ФРАГМЕНТ ДОКУМЕНТА:
<<<<

Изменить стиль страницы

Объяснения графа Паскевича

12 мая 1830 года, как указывалось, горийский уездный начальник сообщил командованию в Тифлисе о захвате осетинскими крестьянами грузинских дворян и о том, что титулованные тавады содержатся в свинарнике. Через 12 дней после этого последовало предписание командующего Отдельным Кавказским Корпусом графа Паскевича об отправке в Южную Осетию карательной экспедиции. Вполне возможно, что эти два акта были в какой-то мере связаны между собой. Во всяком случае, пленение грузинских феодалов и помещение их крестьянами в свинарнике давали Паскевичу формальный повод обвинить осетин Южной Осетии в «хищничестве и шалостях», а затем в воровстве, грабежах и считать это все достаточным основанием для карательных мер против крестьян. Более подробные объяснения о мотивах экспедиции Паскевич дал в рапорте на имя военного министра А. И. Чернышева. В частности, граф подчеркивал, что «...Карталиния (центральный район Грузии. – М. Б.) была постоянно подвержена нападениям с севера от осетин, а с юго-запада от буйных и хищнических племен, населявших Ахалцихский пашалык». Устанавливая связь между пашалыком, в ходе войны с Турцией присоединенным к Грузии, и Южной Осетией, географически отдаленными друг от друга, Паскевич явно желал, чтобы его карательная экспедиция в Осетию рассматривалась в контексте войны с Турцией, счастливо для него завершившейся. «Осетины, – писал граф, – продолжавшие производить грабежи и убийства в течение военных действий» с Турцией, «не переставали обнаруживать таковое поведение и по заключении мира с Портою». Придав таким образом своей карательной экспедиции важный политический смысл, командующий еще раз перед военным министром сделал акцент на том, что «наказание сих непокорных» осетин, «в необузданности своей не признававших никакого влияния России, сделалось совершенно необходимым».

Верил ли граф Паскевич сам в то, что он писал министру Чернышеву? Разумеется, нет. Позже граф чистосердечно признался в истинном положении вещей, связанном тогда с Южной Осетией. В проекте письма, составленного на имя Николая I и подготовленного Паскевичем, отмечалось, «что ни один из сих» осетин «не смел показаться на базарах и в деревнях Карталинии без того, чтобы не быть совершенно ограбленному от так называемых помещиков», т. е. грузинских тавадов. Как видно, обвинение в том, будто Карталиния постоянно подвергалась со стороны Южной Осетии нападениям и грабежу, являлось нескрываемой ложью и, скорее всего, внушалась Паскевичу грузинской феодальной знатью, грабившей осетин в той же Карталинии. В письме к императору объяснялось также, что тавады «устраивали даже в тесных ущельях укрепленные замки, мимо которых никто из осетин не мог пройти, не подвергаясь опасности лишиться всего имущества». Подобные замки служили для князей Эристави и Мачабели одним из средств, с помощью которых они не давали осетинам Южной Осетии покинуть свои насиженные места и освободиться от феодального произвола. Генералы Паскевич и Панкратьев, готовившие письмо к Николаю I, признавались перед императором и в том, что грузинские тавады «...под разными предлогами брали осетинских детей и потом продавали в разные руки. Подобные действия само собой должны были вооружить против них этот народ, а нищета, от оных происшедшая, подвинула его на воровство, разбои и грабежи».

>>>>

СУТЬ ЗАДАНИЯ: Через сколько дней после сообщения горийского уездного начальника, согласно фрагменту об объяснениях графа Паскевича, последовало предписание об отправке в Южную Осетию карательной экспедиции?

Данные для поиска слов и элементов:
<<<<

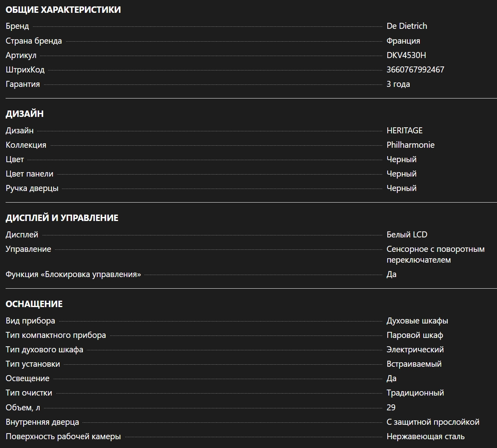Click the Нержавеющая сталь value
This screenshot has width=497, height=448.
pyautogui.click(x=425, y=436)
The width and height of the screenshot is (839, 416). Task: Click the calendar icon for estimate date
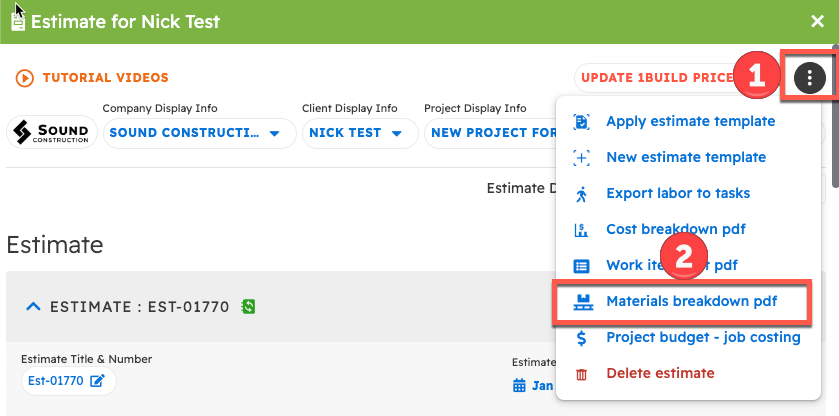[x=519, y=385]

>>>>

РЕЗУЛЬТАТ ЗАДАНИЯ: Через 12 дней.